When I tell people that I visualize, some of them give me a skeptical glance. I think many people associate the concept of visualization as some kind of hocus pocus that people employ with The Law of Attraction. You visualize something that you want to happen and miraculously it happens.
I haven’t tried that kind of visualization, so I can’t say whether it works or not.
But when I talk about the visualization that I do, it’s grounded in reality. Many people use visualization all the time. Athletes are the most common ones that come to mind. All kinds of athletes will visualize themselves participating in their sport and going through complicated routines or taking shots on net and so on.
You “practice” in your mind before you are on the field of play and need to implement what you’ve practiced. The visualization “practice” is in addition to actual practices that take place with whatever sport that is being played. Visualization is an idealized practice because you make all the shots or complete all the moves successfully.

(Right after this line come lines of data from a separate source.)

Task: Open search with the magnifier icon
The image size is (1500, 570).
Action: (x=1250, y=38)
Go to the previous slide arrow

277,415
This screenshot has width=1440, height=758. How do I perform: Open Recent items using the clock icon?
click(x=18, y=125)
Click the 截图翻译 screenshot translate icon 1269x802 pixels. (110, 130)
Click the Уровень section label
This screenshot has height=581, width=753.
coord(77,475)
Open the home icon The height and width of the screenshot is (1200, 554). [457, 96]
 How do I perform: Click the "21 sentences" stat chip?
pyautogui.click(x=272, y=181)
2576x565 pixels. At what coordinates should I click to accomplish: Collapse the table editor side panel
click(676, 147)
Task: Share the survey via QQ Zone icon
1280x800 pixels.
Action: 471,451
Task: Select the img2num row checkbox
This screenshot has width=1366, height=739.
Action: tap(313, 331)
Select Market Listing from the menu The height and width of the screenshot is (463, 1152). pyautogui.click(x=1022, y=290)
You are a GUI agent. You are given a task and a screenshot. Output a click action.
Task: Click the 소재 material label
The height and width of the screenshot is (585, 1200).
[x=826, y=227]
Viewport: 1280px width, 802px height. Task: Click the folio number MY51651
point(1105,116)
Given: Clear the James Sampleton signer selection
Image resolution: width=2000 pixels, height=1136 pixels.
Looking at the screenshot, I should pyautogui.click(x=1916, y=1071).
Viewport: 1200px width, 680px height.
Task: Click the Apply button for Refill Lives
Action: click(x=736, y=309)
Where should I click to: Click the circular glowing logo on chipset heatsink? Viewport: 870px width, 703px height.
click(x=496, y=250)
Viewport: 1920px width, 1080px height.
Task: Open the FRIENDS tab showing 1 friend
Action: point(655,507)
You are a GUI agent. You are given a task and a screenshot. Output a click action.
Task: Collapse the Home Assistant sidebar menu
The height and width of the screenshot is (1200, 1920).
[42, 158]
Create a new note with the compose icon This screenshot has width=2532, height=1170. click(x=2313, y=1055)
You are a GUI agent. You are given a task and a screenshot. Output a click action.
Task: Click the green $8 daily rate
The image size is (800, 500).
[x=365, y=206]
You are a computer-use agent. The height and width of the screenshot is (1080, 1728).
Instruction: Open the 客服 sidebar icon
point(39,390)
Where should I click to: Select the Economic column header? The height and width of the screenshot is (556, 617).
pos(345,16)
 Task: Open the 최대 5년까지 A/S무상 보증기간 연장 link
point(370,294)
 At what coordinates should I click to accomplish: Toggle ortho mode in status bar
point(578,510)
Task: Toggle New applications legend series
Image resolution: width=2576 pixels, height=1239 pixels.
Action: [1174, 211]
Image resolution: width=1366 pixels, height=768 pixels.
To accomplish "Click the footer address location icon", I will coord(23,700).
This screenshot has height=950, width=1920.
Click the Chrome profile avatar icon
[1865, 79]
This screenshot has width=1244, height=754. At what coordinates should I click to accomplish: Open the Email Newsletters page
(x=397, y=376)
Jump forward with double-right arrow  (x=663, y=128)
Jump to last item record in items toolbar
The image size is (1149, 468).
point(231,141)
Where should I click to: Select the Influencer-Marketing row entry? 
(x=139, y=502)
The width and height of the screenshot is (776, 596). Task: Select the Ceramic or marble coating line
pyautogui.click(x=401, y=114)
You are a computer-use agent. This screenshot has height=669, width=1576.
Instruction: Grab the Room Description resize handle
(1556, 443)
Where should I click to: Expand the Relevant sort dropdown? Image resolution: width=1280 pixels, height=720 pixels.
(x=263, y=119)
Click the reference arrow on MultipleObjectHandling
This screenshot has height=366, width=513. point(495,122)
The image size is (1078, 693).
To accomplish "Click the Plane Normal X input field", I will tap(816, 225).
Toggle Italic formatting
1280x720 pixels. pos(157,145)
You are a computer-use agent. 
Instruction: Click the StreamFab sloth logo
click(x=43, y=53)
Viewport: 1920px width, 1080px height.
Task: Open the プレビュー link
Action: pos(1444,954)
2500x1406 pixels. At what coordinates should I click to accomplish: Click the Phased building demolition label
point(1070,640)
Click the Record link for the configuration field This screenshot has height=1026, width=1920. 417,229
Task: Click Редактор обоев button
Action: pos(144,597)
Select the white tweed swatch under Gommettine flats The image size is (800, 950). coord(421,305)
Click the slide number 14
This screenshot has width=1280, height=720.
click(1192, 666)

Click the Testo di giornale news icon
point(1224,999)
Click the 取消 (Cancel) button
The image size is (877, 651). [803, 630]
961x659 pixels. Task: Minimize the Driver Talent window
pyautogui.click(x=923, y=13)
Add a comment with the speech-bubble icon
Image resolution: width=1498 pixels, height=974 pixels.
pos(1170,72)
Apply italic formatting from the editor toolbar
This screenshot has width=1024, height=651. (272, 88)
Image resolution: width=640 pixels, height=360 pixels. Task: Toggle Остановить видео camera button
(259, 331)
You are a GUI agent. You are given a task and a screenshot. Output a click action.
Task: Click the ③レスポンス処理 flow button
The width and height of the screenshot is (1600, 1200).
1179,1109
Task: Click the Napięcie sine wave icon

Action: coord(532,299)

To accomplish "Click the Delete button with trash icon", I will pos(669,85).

Many years ago, I attributed my getting into the National Theatre School with the visualization that I did. For weeks, I visualized my audition and mentally went through it multiple times every day. I visualized myself entering the room, introducing myself and launching into my audition.
I visualize daily as part of the Miracle Morning SAVERS. But my visualization is usually of myself getting up early and doing the SAVERS (Silence/Meditation, Affirmations, Visualization, Exercise, Reading, and Scripting/Journaling). For the last 30 odds days, I’ve been visualizing myself working on my blog posts or writing.
Visualization helps with the tasks that I want to accomplish because I’ve already done them in my mind many times.
Visualization isn’t magic. It’s a tool to help you practice something before you actually do it.